The judge's decision puts the issue of any pardon squarely before Mr. Bush in the next few weeks. Mr. Libby's supporters had hoped that he could remain free while his case was appealed and that Mr. Bush might find it more palatable to issue a pardon later in his term, even just before he left office.
Mr. Libby was convicted of obstructing justice and lying to a grand jury and F.B.I. agents who were investigating the disclosure of the identity of a Central Intelligence Agency operative, Valerie Wilson.
Mr. Libby was not charged in connection with leaking Ms. Wilson's name, but he was indicted and convicted for lying about his conversations with reporters about her. Since his conviction, the issue of a pardon has produced vehement debate.
Democratic leaders in Congress have said that any pardon would be improper and a display of favoritism. The discussion among Republicans has been occasionally vitriolic, demonstrating the vexing political situation the Libby conviction has thrown up for Mr. Bush.
Republican presidential candidates have also been confronted with the issue, with former Senator Fred Thompson of Tennessee expressing the clearest support for a pardon. Many Libby supporters have argued that Mr. Bush's reluctance to support a former member of his foreign policy team borders on the dishonorable.

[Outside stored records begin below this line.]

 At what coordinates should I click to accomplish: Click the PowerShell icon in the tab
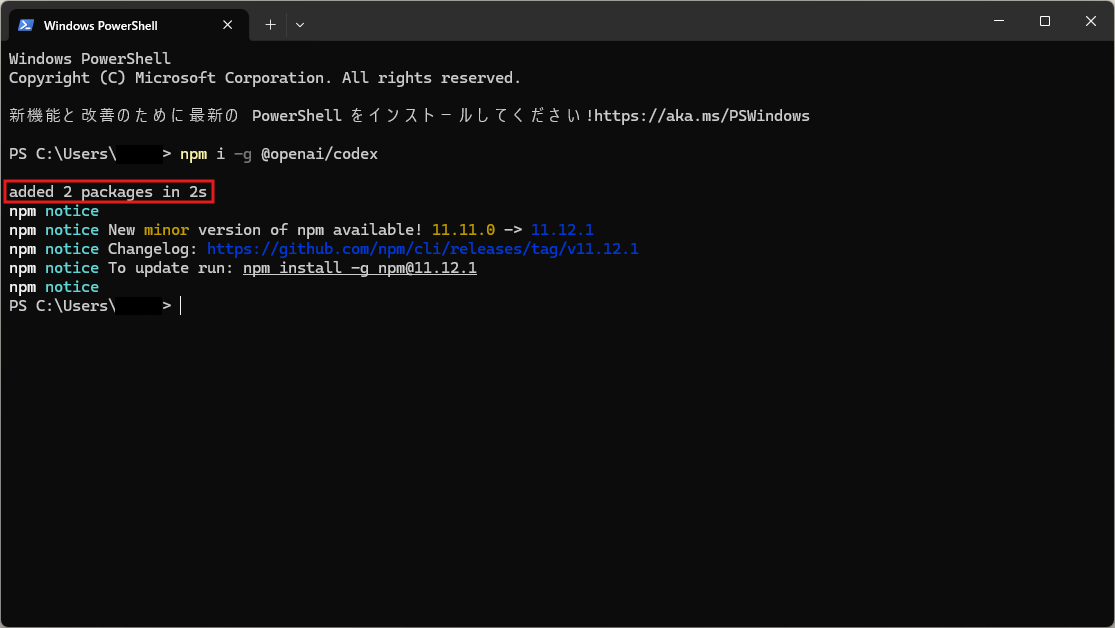[x=26, y=25]
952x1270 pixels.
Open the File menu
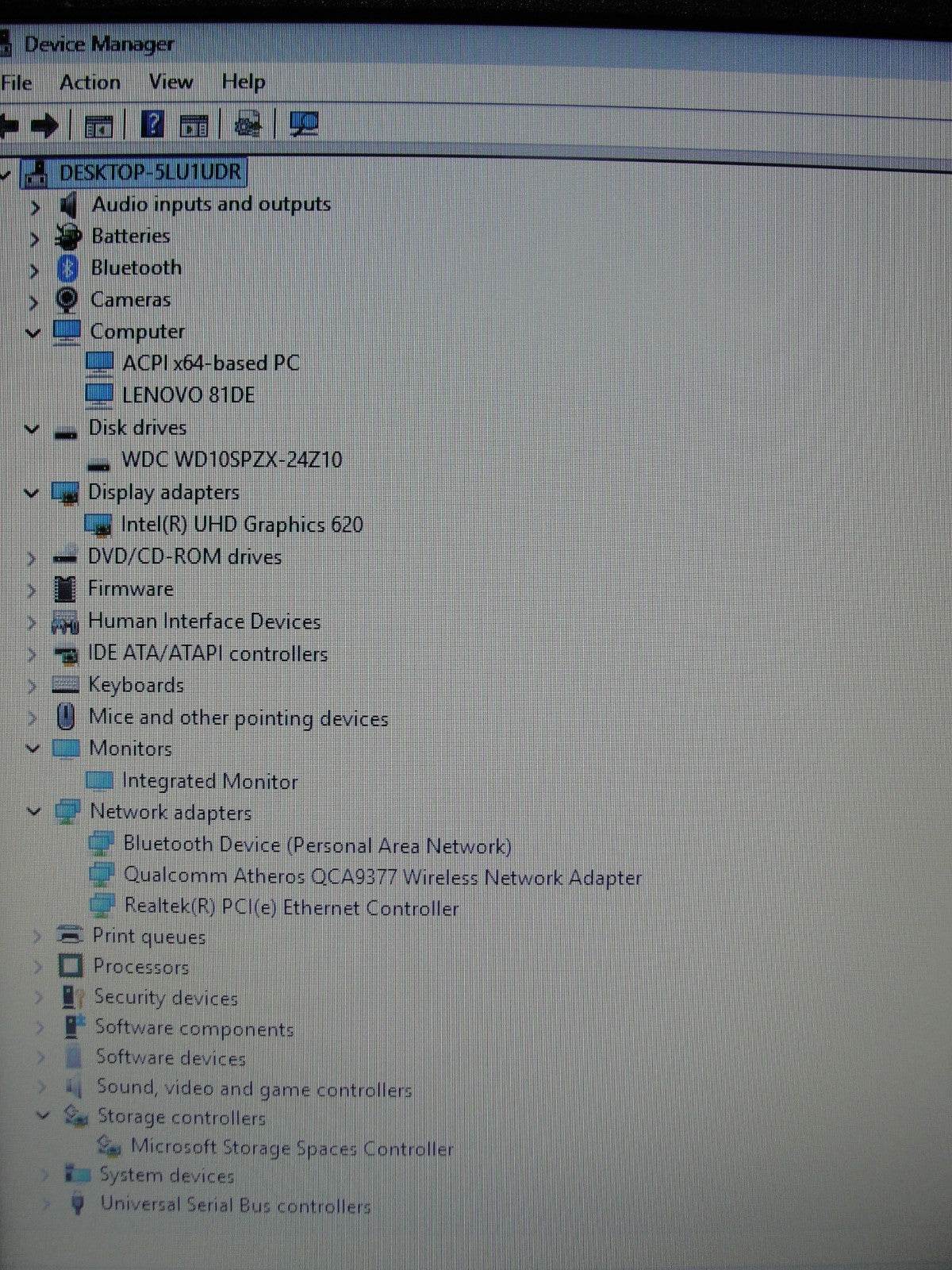pyautogui.click(x=16, y=83)
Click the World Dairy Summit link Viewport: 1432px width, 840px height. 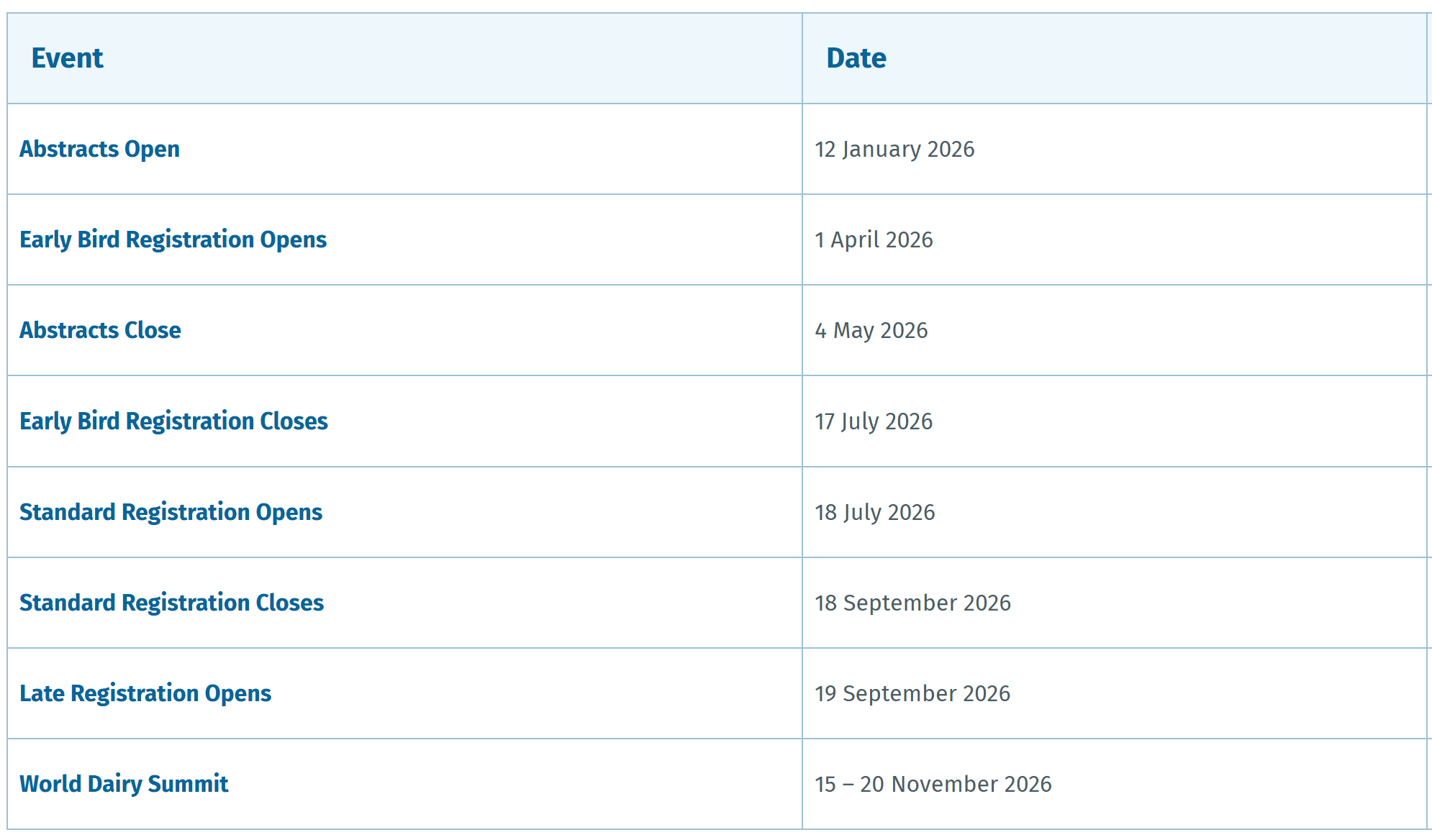click(x=124, y=784)
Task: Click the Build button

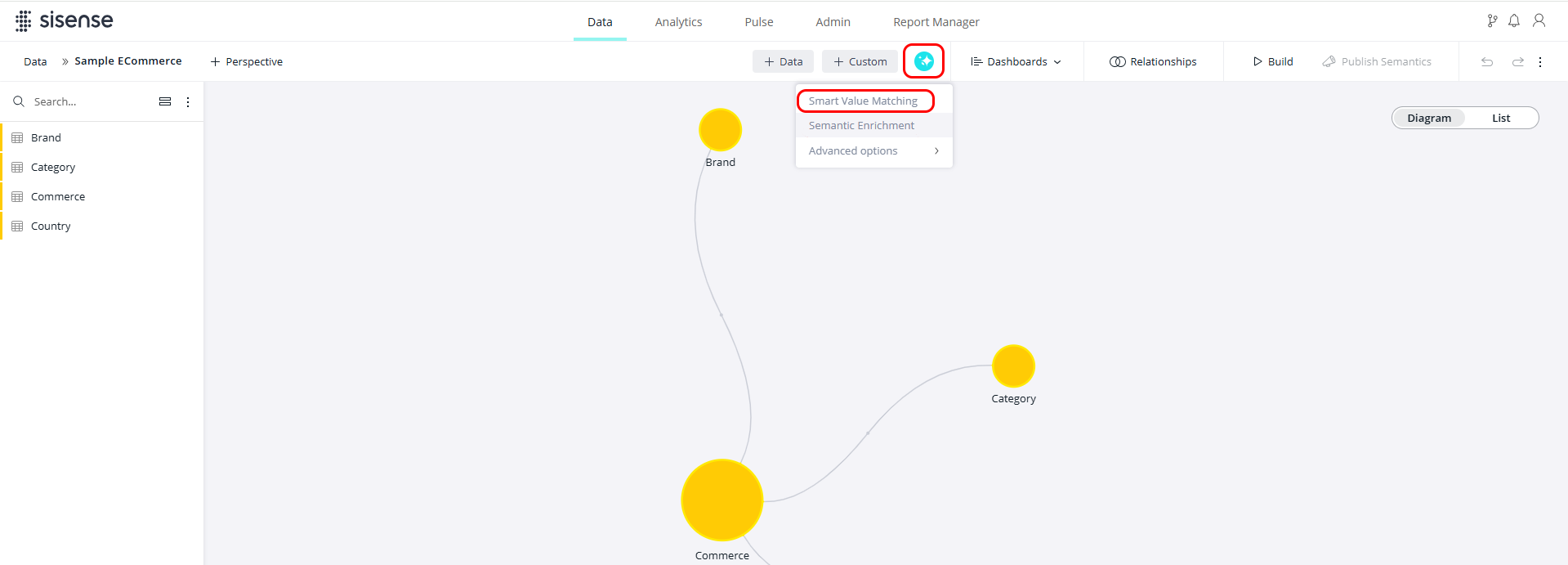Action: tap(1272, 62)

Judge Walton said in court on Thursday that he wanted to put on the record that he had received seriously threatening letters, which he implied were from people attacking him for not giving leniency to Mr. Libby.
If Mr. Libby goes to prison, he will be the first senior White House official to do so since the days of Watergate, when several of President Richard M. Nixon's top aides, including H. R. Haldeman and John D. Ehrlichman, served prison terms.